**Your objective:**
Where a line of the entries holds the string "each", copy that line.

**Provided records:**
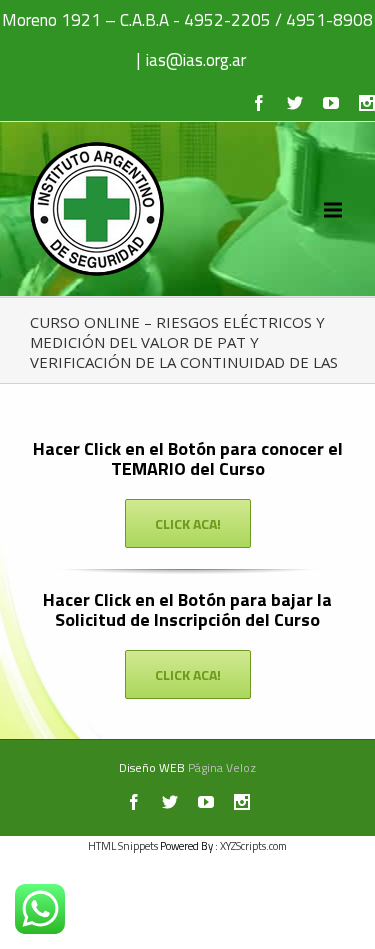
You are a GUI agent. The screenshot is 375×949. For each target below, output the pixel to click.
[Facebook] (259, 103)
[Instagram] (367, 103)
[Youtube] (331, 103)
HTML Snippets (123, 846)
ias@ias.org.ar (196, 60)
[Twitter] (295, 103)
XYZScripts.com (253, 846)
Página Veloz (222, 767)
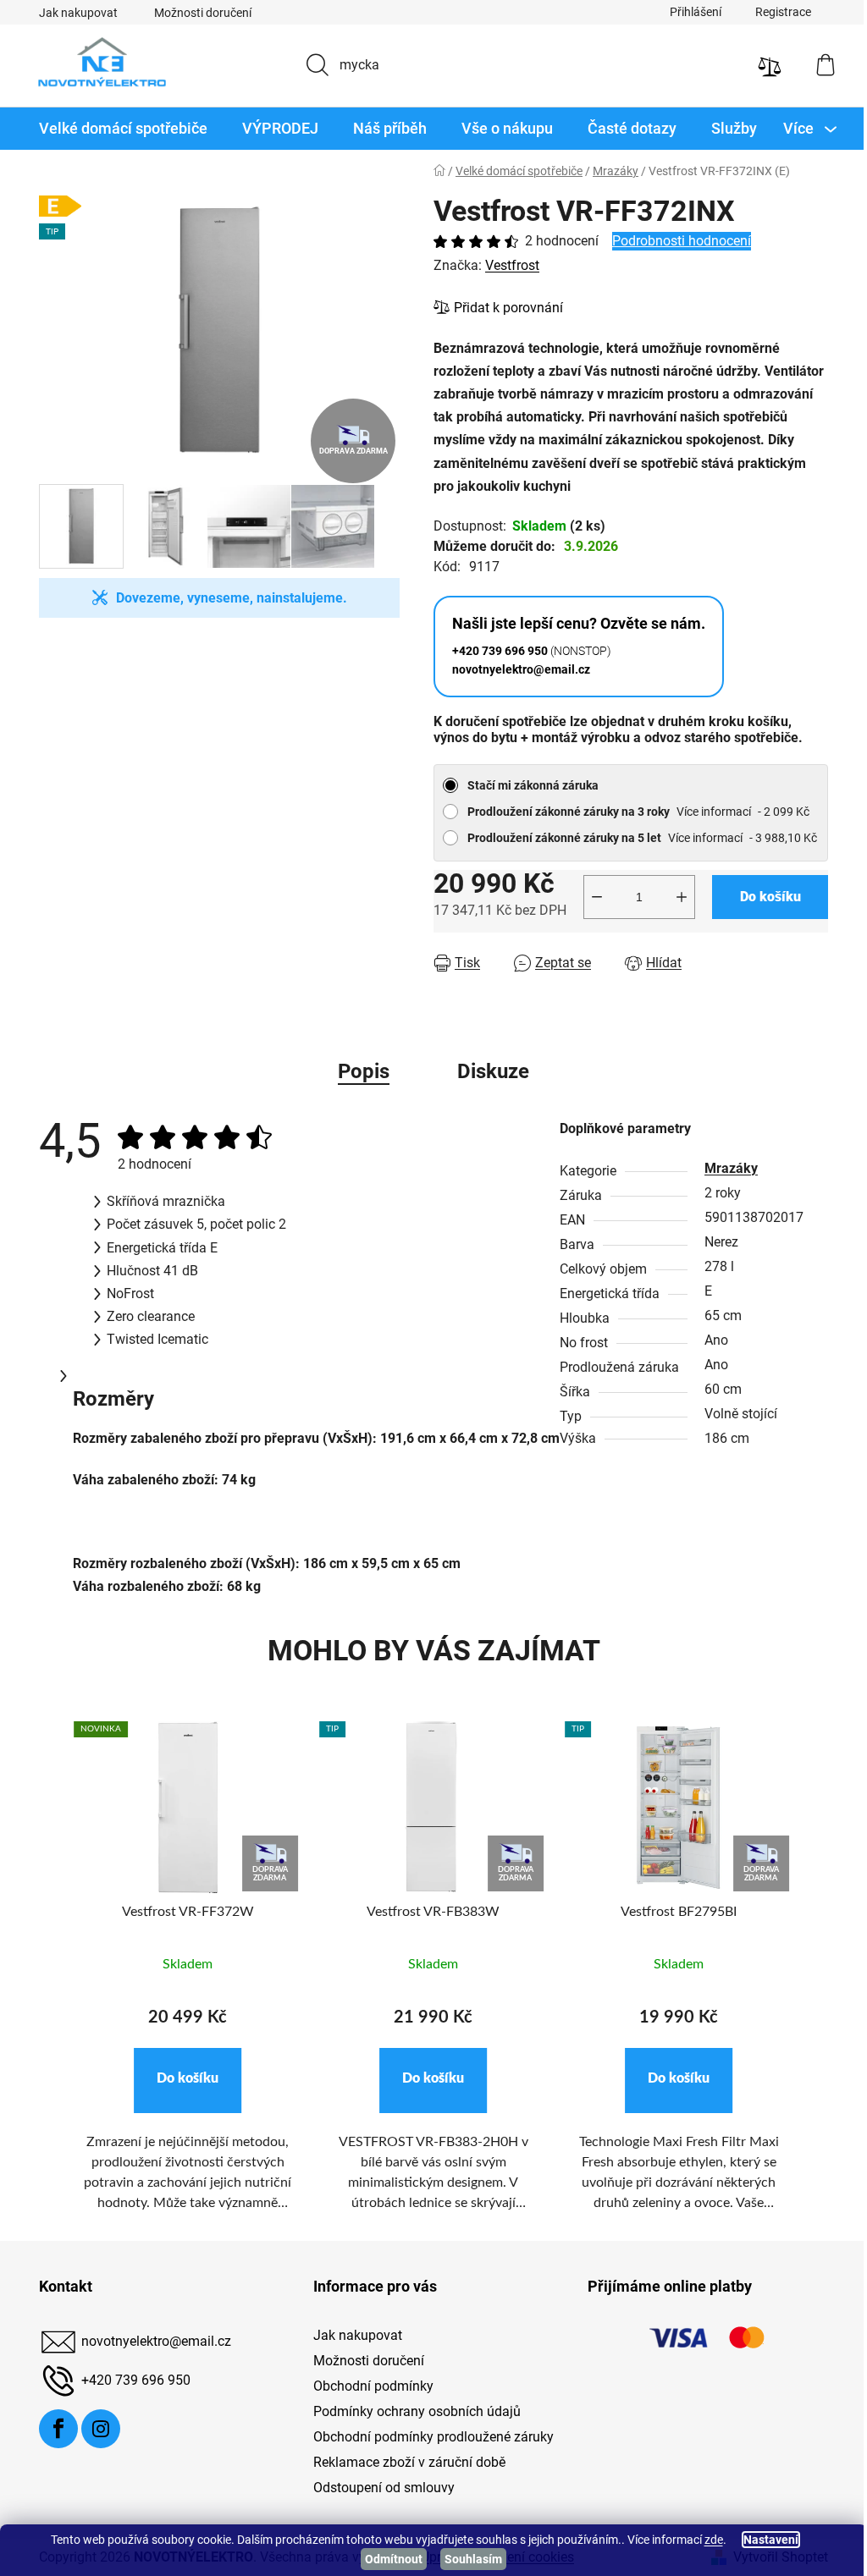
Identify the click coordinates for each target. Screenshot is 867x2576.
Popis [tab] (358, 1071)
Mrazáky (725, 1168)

**Problem solution:**
You are a GUI agent. The screenshot is 375×949. For each target below, output the pixel to click.
Identify the click coordinates for each target. Screenshot is 867x2576.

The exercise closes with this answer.